Even though macOS isn’t designed for touch, I could imagine them making some elements slightly larger (such as the window traffic light buttons, whatever they’re called) when the Mac is equipped with a touchscreen. I do look forward to it, but I sort of see their reservations, including people thinking it’s meant to be an expensive iPad that doesn’t run their iPhone apps.

Also, using a laptop with a touch screen isn’t as ergonomic because you have your arms suspended in the air at an awkward angle and distance. There’s too many trade-offs, until Apple can come up with the perfect solution that feels natural.



A laptop hinge that folds the keyboard right around until it sits flat against the back of the screen combined with a thin keyboard would pretty much fix that problem.

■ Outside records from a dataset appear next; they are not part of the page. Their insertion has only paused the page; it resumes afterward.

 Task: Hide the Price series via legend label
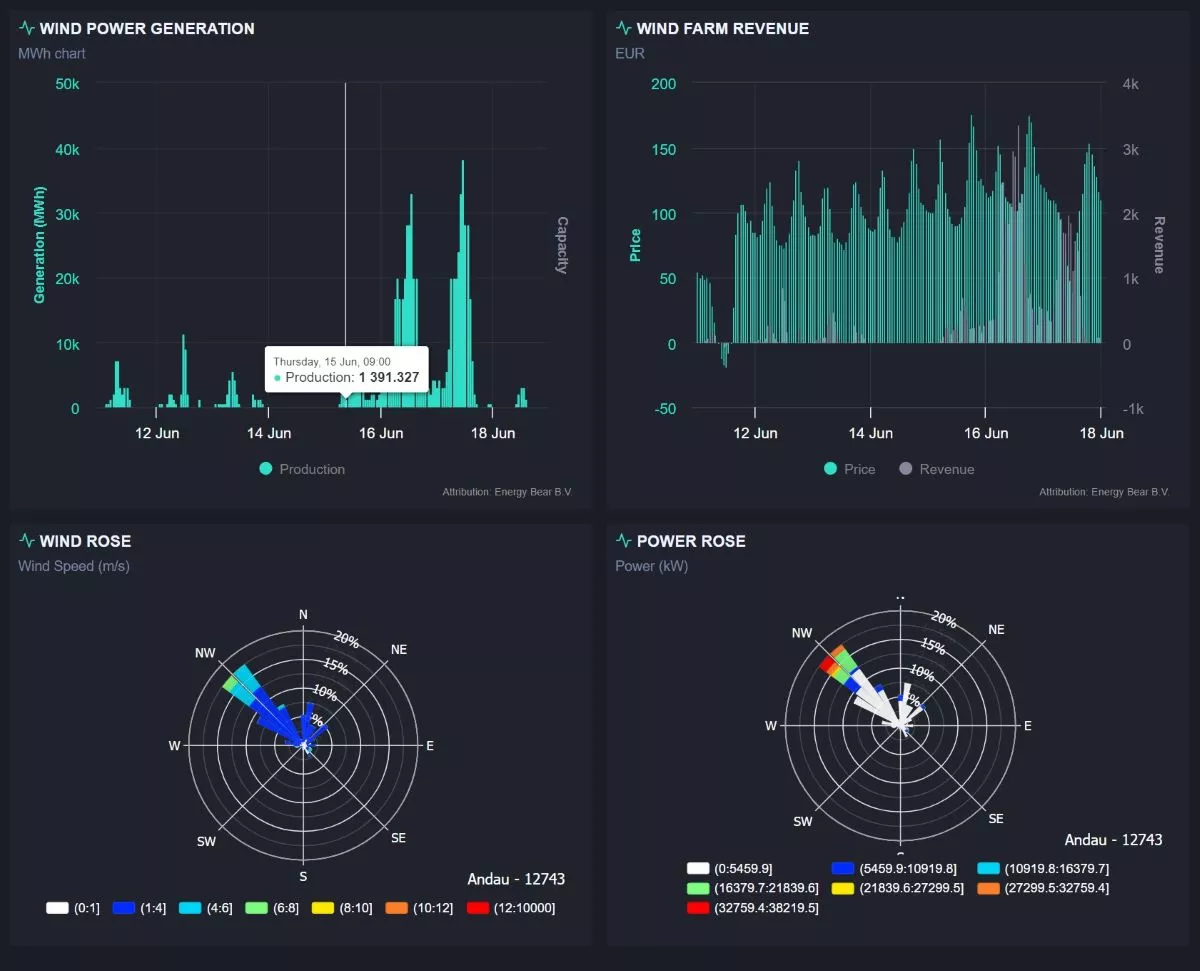[859, 469]
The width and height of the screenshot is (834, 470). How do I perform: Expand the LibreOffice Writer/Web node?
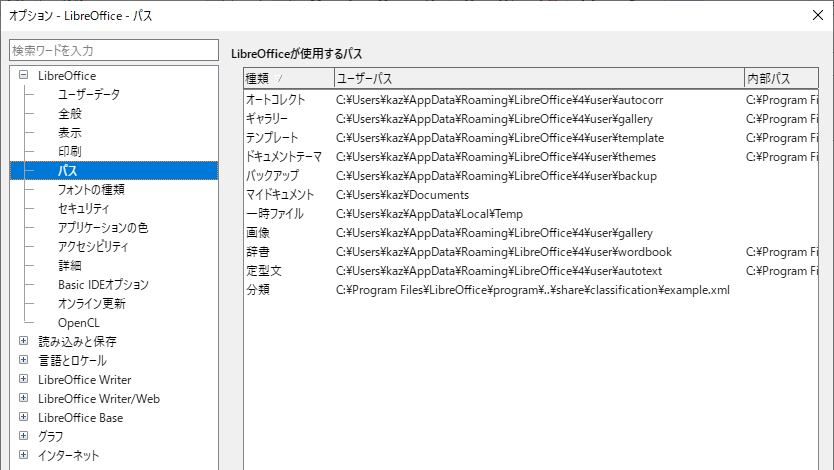(23, 399)
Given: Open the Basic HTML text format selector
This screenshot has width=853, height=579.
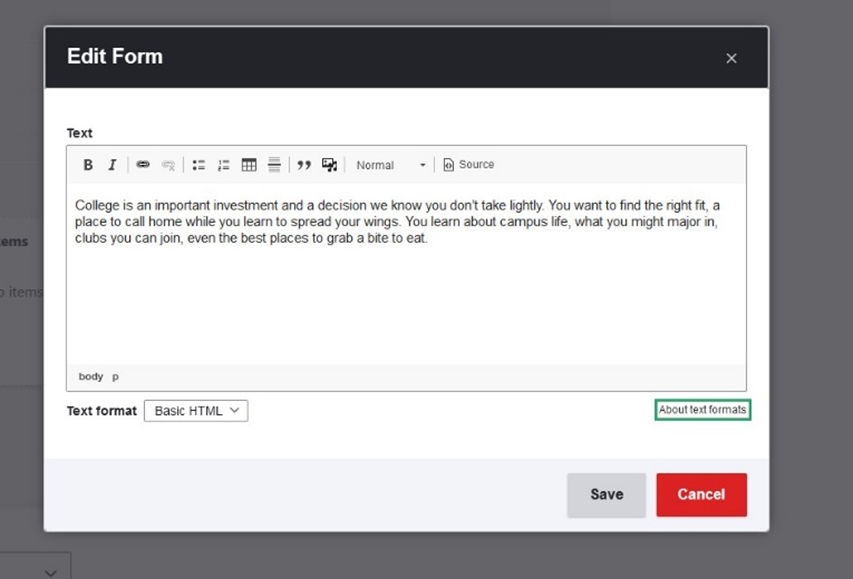Looking at the screenshot, I should point(195,410).
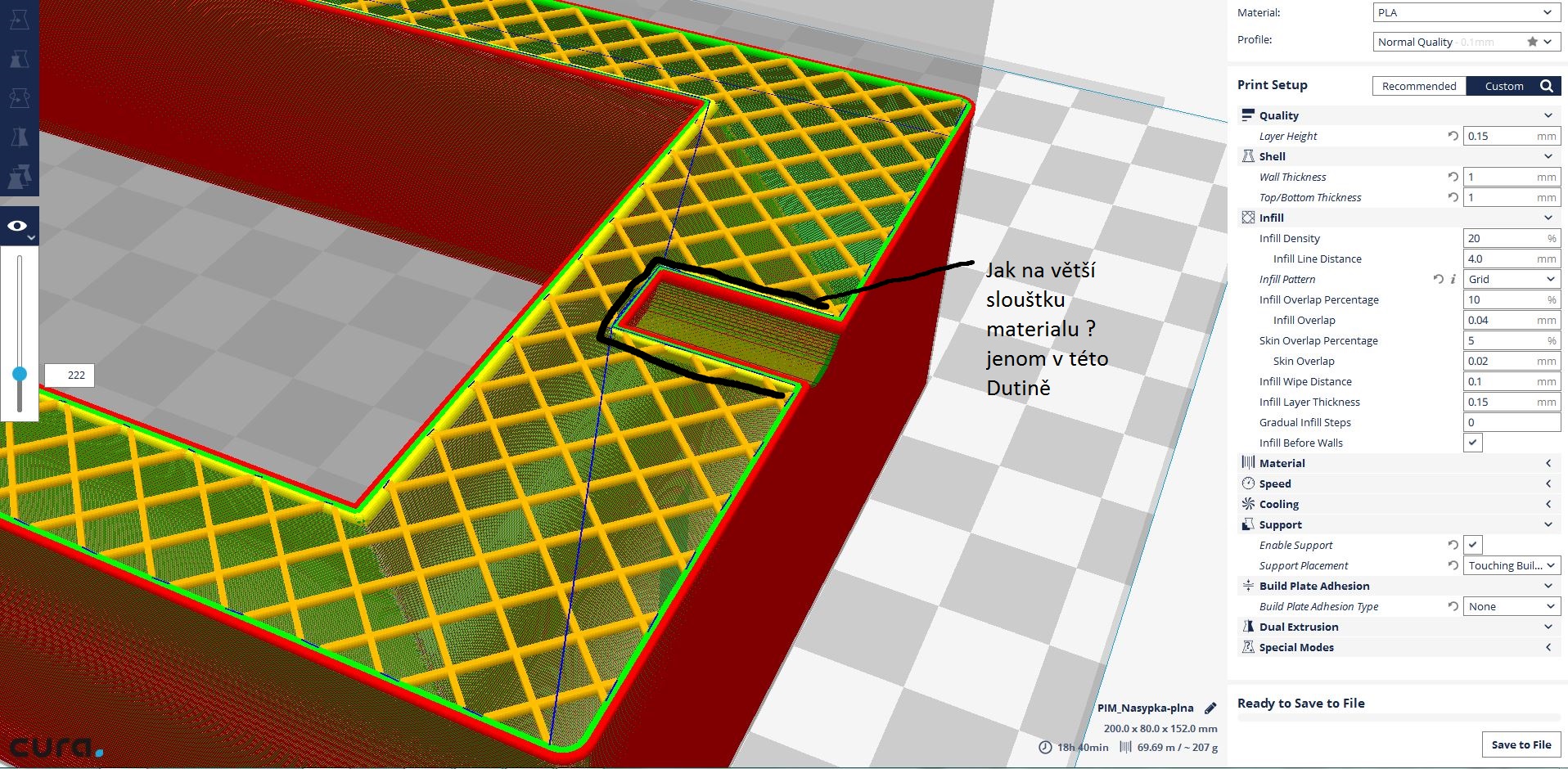Disable the Enable Support checkbox
Viewport: 1568px width, 769px height.
[x=1472, y=545]
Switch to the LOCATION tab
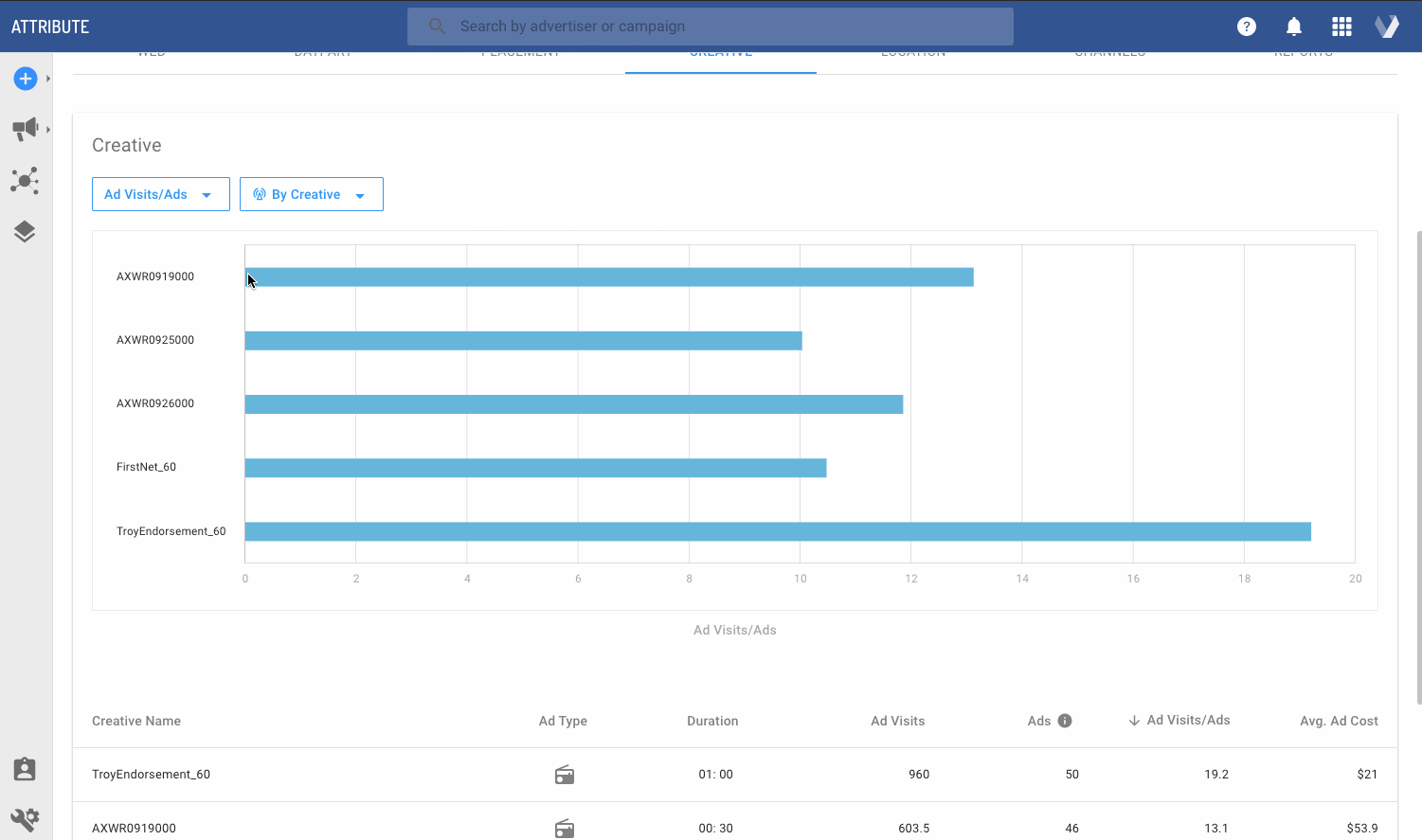 pyautogui.click(x=912, y=52)
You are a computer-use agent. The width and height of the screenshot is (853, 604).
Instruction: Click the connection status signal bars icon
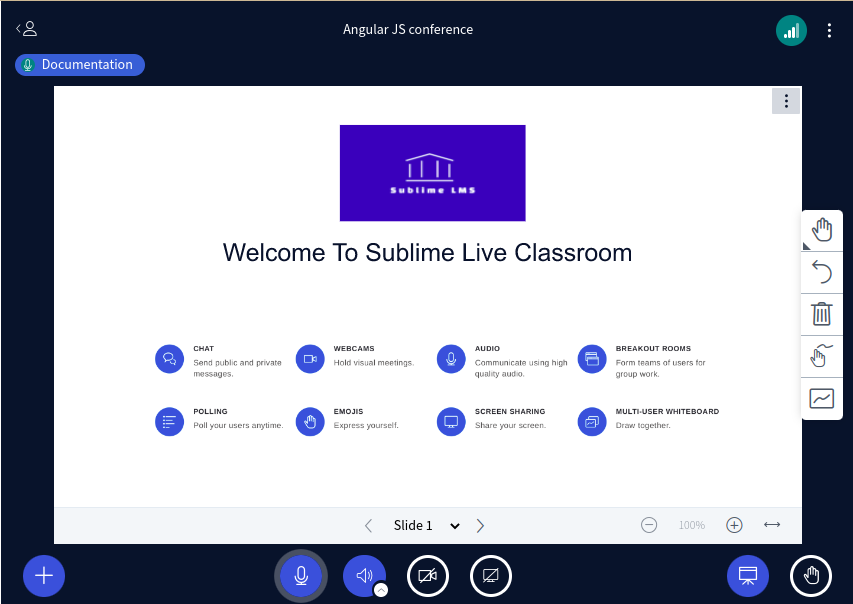(x=791, y=30)
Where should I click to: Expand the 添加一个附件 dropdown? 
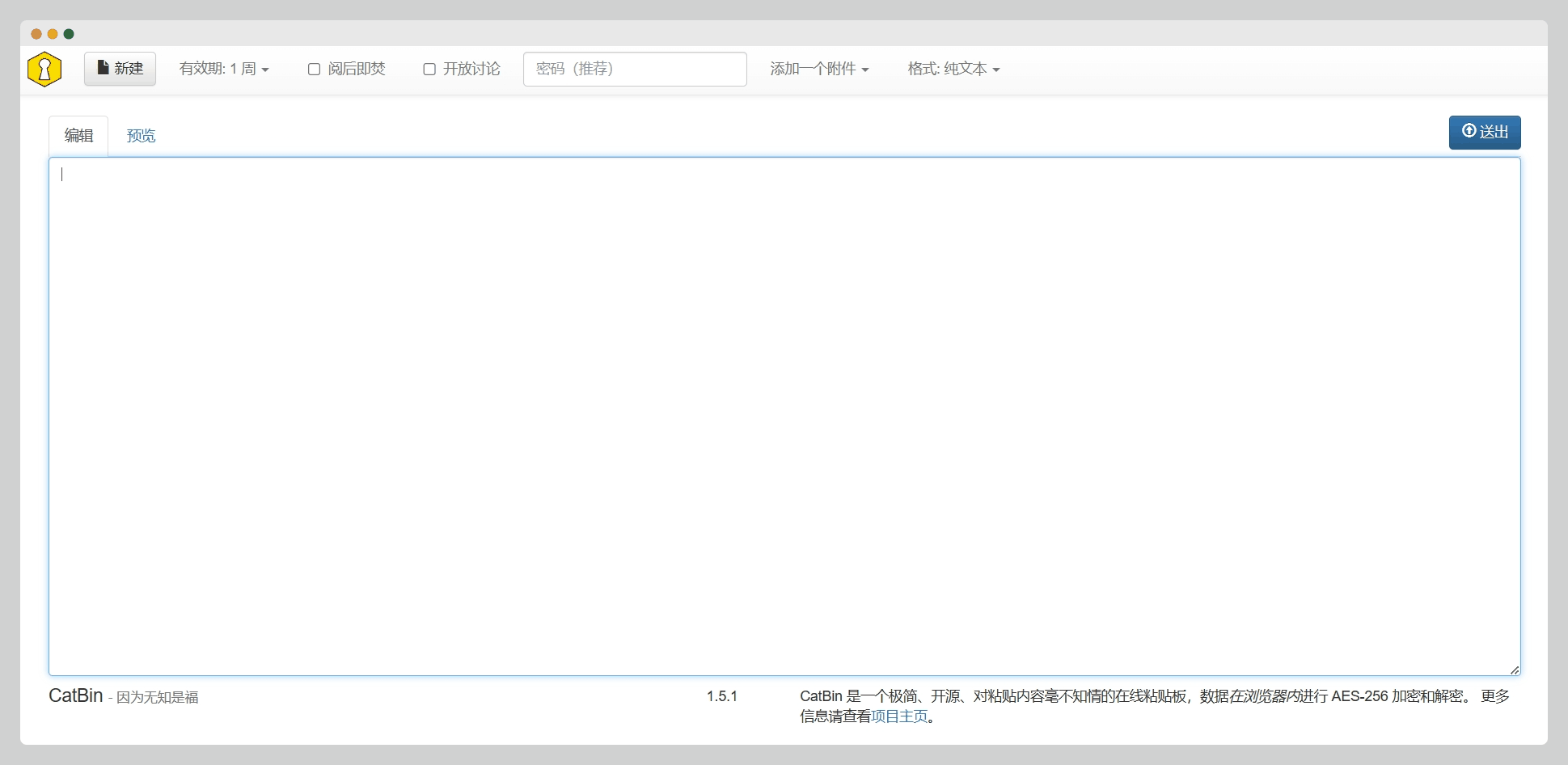coord(818,70)
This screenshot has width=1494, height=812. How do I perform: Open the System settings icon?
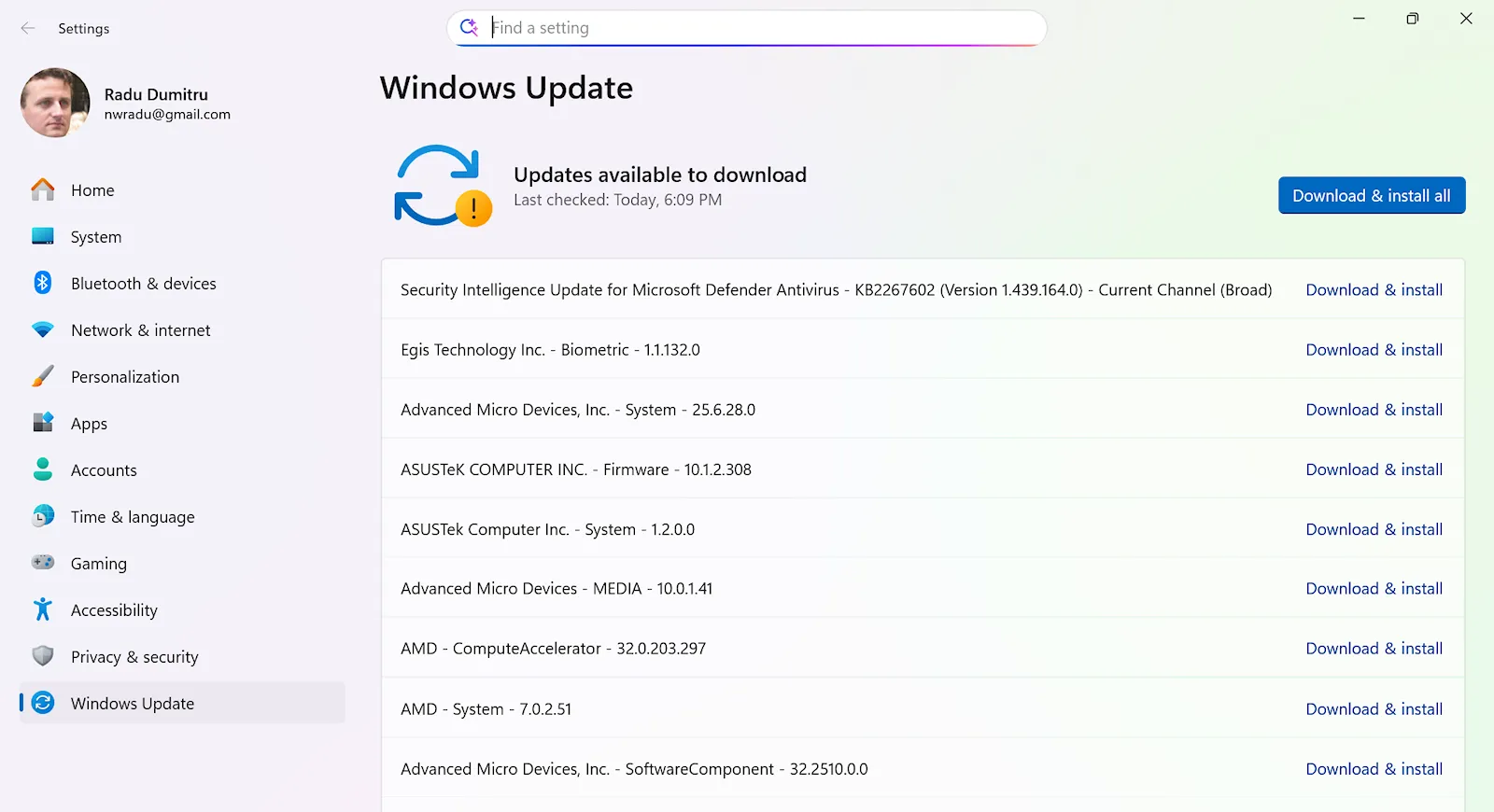click(x=43, y=236)
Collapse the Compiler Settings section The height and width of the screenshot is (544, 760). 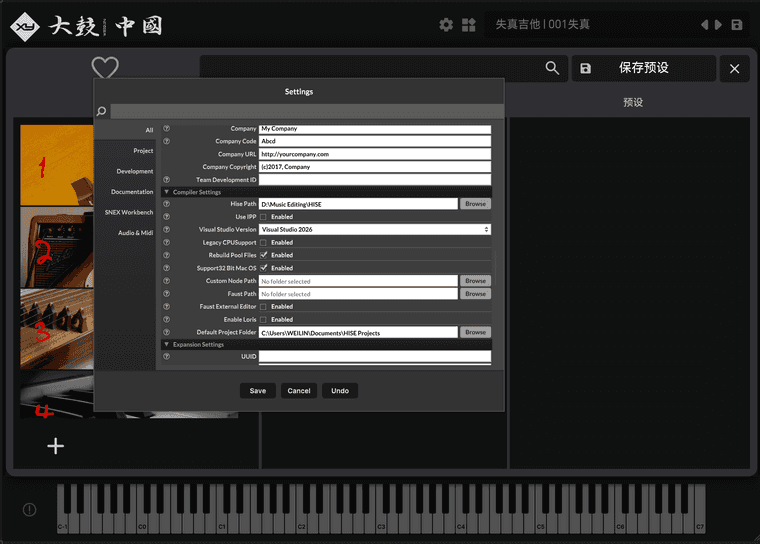point(166,192)
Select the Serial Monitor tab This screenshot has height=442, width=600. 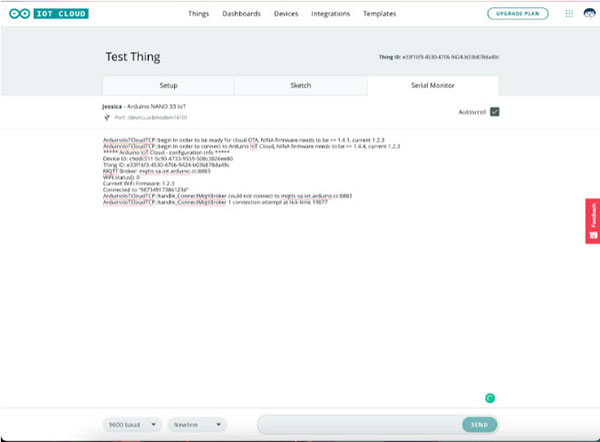pyautogui.click(x=431, y=85)
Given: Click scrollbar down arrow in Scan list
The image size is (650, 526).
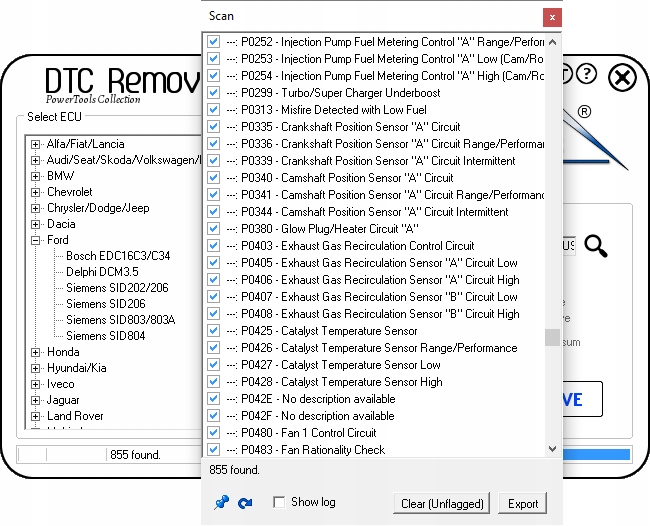Looking at the screenshot, I should (x=553, y=449).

It’s Walt Mossberg. He’s a cranky old man who’s the John C Dvorak of 2016.



You say that like that’s a bad thing :slight_smile:

Too many journos these days are afraid of questioning product or software, either they say “it’s good” or they say “it’s bad” and they end up doing opinion pieces instead of investigative stories.

In my (grumpy old man) book that’s contributing to the dumbing down of tech media.



There’s a difference between questioning products and just breathing a lot of hot air. Mossberg does do a bit of both, Dvorak pretty much just does the latter.



That’s pretty true these days but I was more thinking of Dvorak 20 years back.